In recent years, however, a reversal has taken place and the role of the ICA in the independence efforts of the Irish nationalists is valued more. The beginning of the revolutionary period is not for nothing generally placed in 1913. This is not only because of the establishment of the Irish Volunteers but also because of the political-revolutionary agitation of workers' groups led by Jim Larkin and James Connolly, united in the Irish Transport and General Workers’ Union (ITGWU). The Dublin Lock-Out of 1913 and the establishment of the ICA for the protection of the striking workers in that period have contributed greatly to the atmosphere of unrest and revolution that got the city increasingly in its grip.
The contribution of the rather small ICA to the Easter Rising in 1916 was relatively large. Partly because the original plans of the conspirators in the Irish Republican Brotherhood (IRB) were nipped in the bud by orders from the alerted Volunteers-commander Eoin MacNeill and the uprising continued on a smaller scale than planned.
Matthews has in fact written the first popular-scientific monograph on the ICA with her book. Of course there were already the books of Fox and Robbins, but they can be seen much more as ego documents of the movement, one written on behalf of the organization, the other by a former member of the club. Matthews not only describes the well-known period of the militant workers' organization during the Lock-Out and the participation in the Easter Rising, but follows on until the disappearance of the ICA from history in the mid-1940s.

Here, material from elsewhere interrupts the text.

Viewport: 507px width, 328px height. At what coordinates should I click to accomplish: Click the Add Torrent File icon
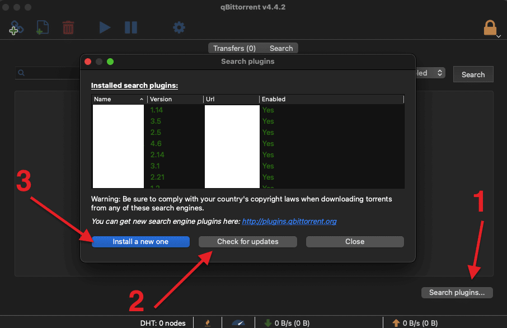tap(43, 27)
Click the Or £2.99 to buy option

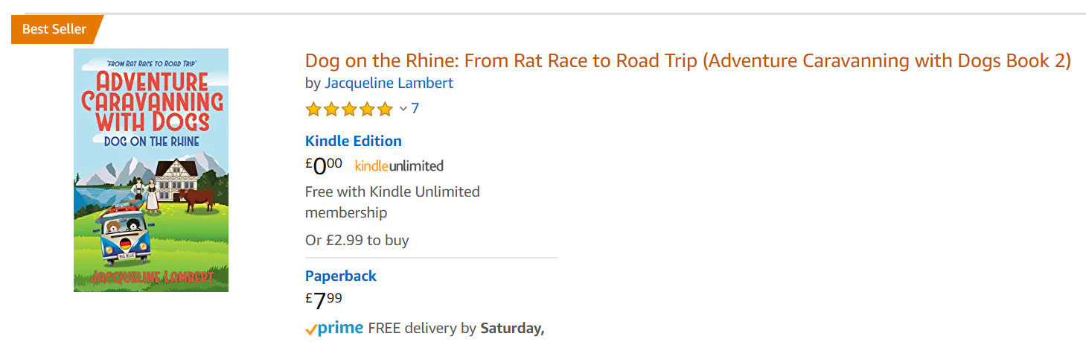357,240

Although the history of the organization after the revolutionary years is necessary for a complete description, there is little of interest from this period to notice. The ICA was plagued by internal struggles and in the years of the Interbellum became little more than a supporter of larger nationalist organizations.

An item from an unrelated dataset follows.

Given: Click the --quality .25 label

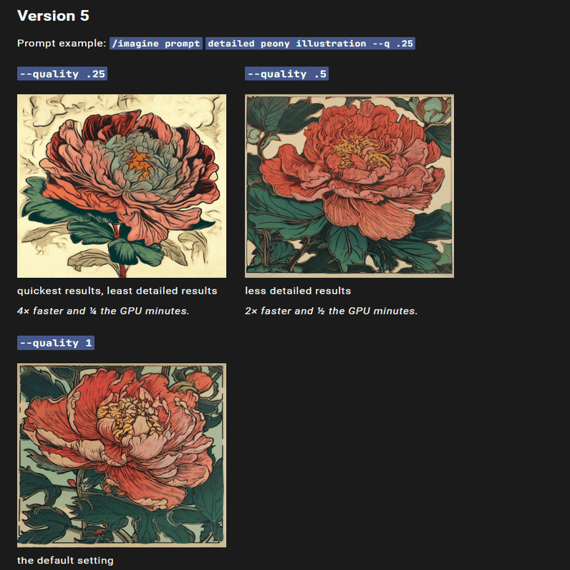Looking at the screenshot, I should click(62, 74).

Because the sources about the ICA were relatively scarce, Matthews had to combine a lot of information sources to give a complete picture of the organization. Important sources were the newspapers that Larkin and Connolly mainly filled; The Irish Worker and The Workers' Republic, and the statements of witnesses that were taken years after the events at the Bureau of Military History, in a kind of oral history project. The result is an entertaining book about the history of the ICA. Occasionally it relies a bit on quotations from statements made by those involved at the time, which affects readability, however, more books about the period suffer from this quality. It is definitely recommended for those who are interested in these turbulent years of Irish history. The ICA was more than a footnote in this history, Matthews has made clear with this book.